Page:
Amen brother! They will come.... they will come! Each year it has been better....HB has the potential of holding nice Steelhead, Browns & Atlantics. However the coho & king bite in the spring keeps getting better also.


----------



## Elk5012 (Mar 27, 2008)

Nick D. said:


> I'll let you know if its worth coming up. I'm assuming you are talking in the fall? I'm curious to see what there will be for a run with the better numbers this year.


 Yes, I came up around mid oct every year. Hows the weeds in the marina this year? I still will make a trip this year but no trailer (sold it) , I hope some fish will show up. Keep me posted on any catches.


----------



## Nick D. (Aug 7, 2011)

Elk5012 said:


> Yes, I came up around mid oct every year. Hows the weeds in the marina this year? I still will make a trip this year but no trailer (sold it) , I hope some fish will show up. Keep me posted on any catches.


The weeds have been an ongoing problem. There are only a couple kinds left, it seems they didn't react to the weed control I have been using in the past. I ordered some different stuff, hopefully it will work next year. It works much better when applied in the spring. Its mostly around the Gas dock area, farther down they aren't as bad. Everything I use is fish and human safe, obviously. I think the slower boat traffic has contributed to them as well. On the good side, the water is as high as it has been in years.


----------



## boomstick (Aug 31, 2010)

CAPT HEAVY said:


> Question is will the fisherman return to catch Steelhead and Atlantic's.

[Text and element pointing data]
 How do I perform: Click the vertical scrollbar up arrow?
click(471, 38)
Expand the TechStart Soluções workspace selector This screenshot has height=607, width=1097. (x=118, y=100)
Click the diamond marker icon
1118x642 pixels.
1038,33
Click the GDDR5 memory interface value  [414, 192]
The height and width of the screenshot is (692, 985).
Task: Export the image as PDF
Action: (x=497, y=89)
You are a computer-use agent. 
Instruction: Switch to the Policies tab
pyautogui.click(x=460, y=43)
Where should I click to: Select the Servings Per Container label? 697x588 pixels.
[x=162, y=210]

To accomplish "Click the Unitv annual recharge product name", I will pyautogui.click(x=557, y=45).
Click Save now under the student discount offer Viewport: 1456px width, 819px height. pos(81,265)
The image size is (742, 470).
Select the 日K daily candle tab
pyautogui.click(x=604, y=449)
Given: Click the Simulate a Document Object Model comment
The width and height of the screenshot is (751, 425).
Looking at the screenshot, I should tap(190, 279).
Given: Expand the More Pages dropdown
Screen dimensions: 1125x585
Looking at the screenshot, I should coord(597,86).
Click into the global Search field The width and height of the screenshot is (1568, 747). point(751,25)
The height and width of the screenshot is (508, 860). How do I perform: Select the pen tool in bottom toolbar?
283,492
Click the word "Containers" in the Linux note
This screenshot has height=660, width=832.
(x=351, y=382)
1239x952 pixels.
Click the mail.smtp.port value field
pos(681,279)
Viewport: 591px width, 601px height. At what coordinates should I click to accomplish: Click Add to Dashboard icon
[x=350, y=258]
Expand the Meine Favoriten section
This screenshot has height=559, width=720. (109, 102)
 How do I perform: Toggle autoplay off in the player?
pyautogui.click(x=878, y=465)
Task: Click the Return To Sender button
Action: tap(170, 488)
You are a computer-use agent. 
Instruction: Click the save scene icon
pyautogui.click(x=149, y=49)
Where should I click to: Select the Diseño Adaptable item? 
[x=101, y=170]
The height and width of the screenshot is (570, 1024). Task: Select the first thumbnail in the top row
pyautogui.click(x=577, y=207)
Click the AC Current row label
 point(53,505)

Tasks and exercises:
[1] Answer these questions about the fishing forum thread:
(a) Around what time of year did Elk5012 say he came up every year?
(b) What did Elk5012 say he had sold?
(c) According to Nick D., in what area of the marina are the weeds mostly found?
[2] Go on with the fishing forum thread from the point where it stops.

Per-task answers:
[1]
(a) Around mid October.
(b) His trailer.
(c) Around the gas dock area.

[2]
Yes sir, they sure will. I'm only one boat. I've been up there the last 3 weekends after taking 20 years off of fishing salmon/trout. I'll be back every weekend till Nov 1. 




Outdoor Hub mobile, the outdoor information engine


----------



## Robert Holmes (Oct 13, 2008)

Don't get your hopes up for salmon anytime soon. From the sound of things the DNR is only going to plant Nunns Creek in the EUP 250,000 and Swan Creek in Rogers City from here on out. They want southern Lake Huron for Walleye, Perch, Lake Trout, Steelhead and White Bass.


----------



## rock-bottom (Jul 23, 2011)

Sounds like the dnr is finally listening to the fishermen, after all we all know it was the king's that wiped everything out.

Outdoor Hub mobile, the outdoor information engine


----------



## SalmonBum (Feb 28, 2001)

rock-bottom said:


> after all we all know it was the king's that wiped everything out.
> 
> Outdoor Hub mobile, the outdoor information engine


Not really. Zebra mussells, low water and cold winters also contributed to the demise of the alewife.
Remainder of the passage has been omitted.